Task objective: Every line of the records below that has the word "size" should be copied.

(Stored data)
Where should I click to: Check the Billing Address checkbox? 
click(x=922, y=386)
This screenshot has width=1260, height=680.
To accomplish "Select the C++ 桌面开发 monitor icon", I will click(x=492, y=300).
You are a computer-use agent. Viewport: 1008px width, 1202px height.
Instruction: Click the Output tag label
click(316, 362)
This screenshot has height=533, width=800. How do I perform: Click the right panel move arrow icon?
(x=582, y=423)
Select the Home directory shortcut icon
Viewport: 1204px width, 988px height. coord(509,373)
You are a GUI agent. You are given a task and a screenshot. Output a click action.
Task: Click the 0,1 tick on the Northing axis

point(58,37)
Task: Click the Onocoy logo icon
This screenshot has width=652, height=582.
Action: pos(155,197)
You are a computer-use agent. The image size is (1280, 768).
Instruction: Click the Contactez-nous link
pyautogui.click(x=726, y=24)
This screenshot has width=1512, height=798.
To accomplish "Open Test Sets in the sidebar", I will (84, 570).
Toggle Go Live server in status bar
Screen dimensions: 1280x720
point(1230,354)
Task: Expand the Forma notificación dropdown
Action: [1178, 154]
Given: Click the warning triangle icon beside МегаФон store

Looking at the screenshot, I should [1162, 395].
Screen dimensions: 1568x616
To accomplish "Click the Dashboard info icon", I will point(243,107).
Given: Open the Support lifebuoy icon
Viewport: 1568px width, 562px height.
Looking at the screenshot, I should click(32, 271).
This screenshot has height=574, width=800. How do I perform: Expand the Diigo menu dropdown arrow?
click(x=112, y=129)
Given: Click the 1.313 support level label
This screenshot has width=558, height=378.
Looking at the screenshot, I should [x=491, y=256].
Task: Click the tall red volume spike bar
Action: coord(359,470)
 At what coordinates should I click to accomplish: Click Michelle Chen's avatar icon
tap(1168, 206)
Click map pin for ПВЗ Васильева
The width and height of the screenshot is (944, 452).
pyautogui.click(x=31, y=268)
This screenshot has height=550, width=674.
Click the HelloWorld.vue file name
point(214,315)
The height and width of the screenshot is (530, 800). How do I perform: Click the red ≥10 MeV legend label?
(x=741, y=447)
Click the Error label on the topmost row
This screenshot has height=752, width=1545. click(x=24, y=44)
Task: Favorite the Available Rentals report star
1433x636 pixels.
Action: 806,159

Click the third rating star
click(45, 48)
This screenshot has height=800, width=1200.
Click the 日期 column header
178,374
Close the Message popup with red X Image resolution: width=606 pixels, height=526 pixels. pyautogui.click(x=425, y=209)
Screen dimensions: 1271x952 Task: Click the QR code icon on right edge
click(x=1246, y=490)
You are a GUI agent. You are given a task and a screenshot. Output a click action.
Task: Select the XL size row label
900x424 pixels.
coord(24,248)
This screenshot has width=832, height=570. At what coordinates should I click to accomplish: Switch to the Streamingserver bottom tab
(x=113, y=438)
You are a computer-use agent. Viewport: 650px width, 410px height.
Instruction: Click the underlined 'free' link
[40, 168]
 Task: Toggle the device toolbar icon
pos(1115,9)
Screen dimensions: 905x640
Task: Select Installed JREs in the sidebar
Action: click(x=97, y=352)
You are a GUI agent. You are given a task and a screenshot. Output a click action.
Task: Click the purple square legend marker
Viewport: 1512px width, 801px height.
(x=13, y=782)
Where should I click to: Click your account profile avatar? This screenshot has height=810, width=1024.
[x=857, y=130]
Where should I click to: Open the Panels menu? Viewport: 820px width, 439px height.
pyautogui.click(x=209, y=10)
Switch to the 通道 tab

Answer space:
You are a computer-use agent. The image size is (1280, 768).
Task: Select the XL size row label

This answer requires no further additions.